**Exercise passage:**
* * * * * * * * *

Edge Detection Using Sobel Filter

The algorithm we tested our performance with was the sobel filter. The sobel filter is one of the earliest algorithms developed for edge detection – which today is extensively used for computer vision applications of detecting and tracking objects. Nowadays, machine learning is used for this task, but sobel filter still has a place as its one of the most well known image processing algorithms. This algorithm starts with two 3x3 matrices, one for the x direction and one for the y direction gradients called the kernels. We apply the gradient to each pixel to find the change in y and change in x. Adding it all together, we get the change in pixels from both directions for which higher values can show it as brighter – thus showing the parts of the image where sharp changes happen, i.e., the edges. Our program is implemented in C, we make use of the standard library to load and save files, and we make use of arrays to hold matrices and computations on the image. We had some trouble with the low level details for this filter, so we consulted open source resources and guidelines for both versions which we refer to in the references.

OpenMP Implementation

Our OpenMP implementation uses four threads on four cores to split the image in quarters by row. In sobel.c, using the load image function, we can make use of ‘fopen’ in C to load the file and double check that it's usable by our program. We also have a save image function to write back the updated image to the older image. This replaces the image which we felt was sufficient for our workflow. The sobel filtering function is the meat of this file. It is like the regular implementation, except we make use of ‘#pragma omp’ before our for loops to define the variables that will be kept private and as well as variables that will be shared. For instance, to make sure that our four threads don’t iterate over the same pixels, we use private (i, j) and apply our dot products individually across each thread. In order to “share” a piece of data across the node for an image wide variable, we use share(data). Otherwise most of the code was – to our surprise – very similar to the single threaded code, except now we split the loops with the ‘#pragma omp’ directive. The last function, main() takes care of I/O and handling function calls. Next, sobel.h defines the functions such as saving and loading image, and defines the weights we use as the sobel operator as ‘const int …’ to indicate they stay constant.

OpenCV Implementation

To extend our project, we applied OpenCV for video streaming. We felt that our sobel filter implementation and setup made use of open source guidelines and resources and we wanted to extend our project by extending this with a new program altogether. With this program, a user can make use of this cluster’s computational power by loading in a video and filtering it autonomously.

Specifically, after this video is loaded into the cloud/Tasks/streams directory, we use a function called read_frames.py to load the video with OpenCV and read each frame of the video. After each read, an image file is distributed to a node directory by the modulus operator as so: file-id % 4, where 4 is the number of nodes we have. Each node then gets an even share of a quarter of the files, plus a remainder as necessary. Then the user can run either the sobel_omp (for multithreaded) or sobel_seq (for sequential) computation by invoking run_all.sh. This script runs SSH into each of the worker nodes and starts another script called run_1.sh which runs the sobel computation for all the images in the node’s directory, by using modulus on the file-ids again. Lastly, we use convert_frames.py and to_video.sh to convert the .pgm frames from the sobel filter function back to .jpg and create a video using ‘ffmpeg’. The user can then view the processed video in the ‘streams’ directory.

* * * * * * * * *

**Recorded information:**
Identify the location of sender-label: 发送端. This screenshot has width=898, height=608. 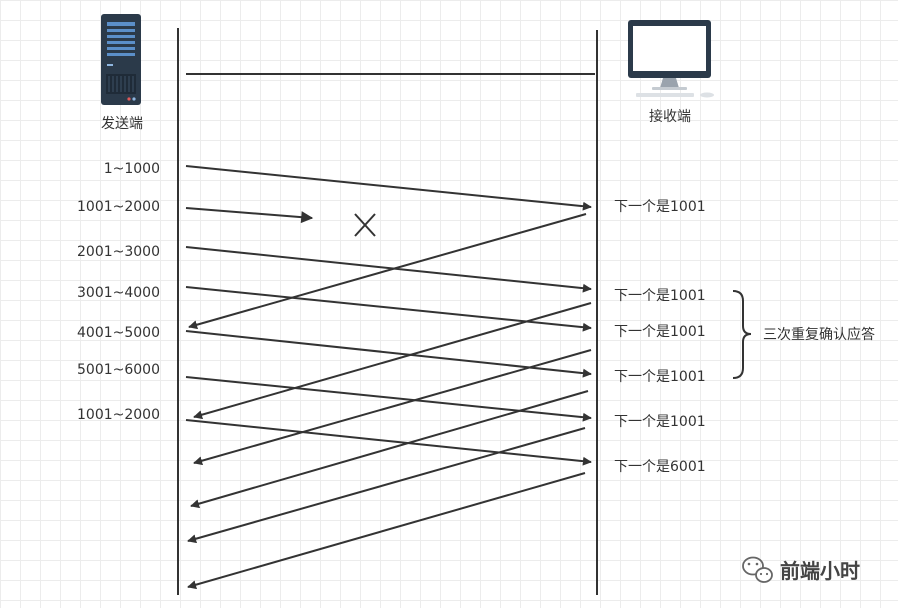
(122, 124).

* * * * * * * * *

**What you should do:** Please carry on the Sobel filter write-up, picking up right after its last sentence.

**Task output:**
System Diagram

Figure 2- System Diagram

Testing

With the streaming set up done, we’ve created an application for a real world use case that a user may want to do, which is to leverage a cheap cluster to perform a computationally heavy task of image processing on a video. While this is currently restricted to sobel filters, our implementation is modular enough that just replacing a line or two in a script will adapt it to a different processing algorithm as long as it computes on each image individually.

However, we still wanted to ask our main research question of whether the distributed file storage we’re using would help with our implementation or not. We conducted testing by using the linux ‘time’ command to get the real, user, and sys time. We’re focused on the real and user time, where real represents the wall clock time elapsed between start and end of the program (like timing a run with a stopwatch) and user time represents the time the CPU cores spend doing the computation. Both are relevant metrics here, as real time takes into account the I/O operations which include reading/writing and accessing files. Unlike the real time, the user time only measures the CPU execution time for the code, which can be helpful to see if our code itself is computationally efficient or not.

We compare results from several experiments to compare speedups. For our main research question, the most important comparison was between the single node computation and the multi-node cluster computation that is based on NFS. We also have a sequential program and a multithreaded program. Our experiments are set up to use 512 bytes of image size (the ‘medium’ size) and we run for 100, 300, and 500 frames of a video.

Comparing Performance Between One Node and Four Node Cluster (Sequential):

Figure 3

Comparing Performance Between One Node and Four Node Cluster (OpenMP):

Figure 4

Comparing Speedup Between One Node (Sequential) and Four Node Cluster (OpenMP):

Figure 5

Result

First comparing the OpenMP vs sequential results, right away we can see that for low frames, the performance gain is small or even negative. However, as the frames increase, so does the performance gain of the OpenMP based implementations. This is likely because with low frames, the overhead of cores communicating with OpenMP is higher than the performance gain, so the program is slower than one would expect initially.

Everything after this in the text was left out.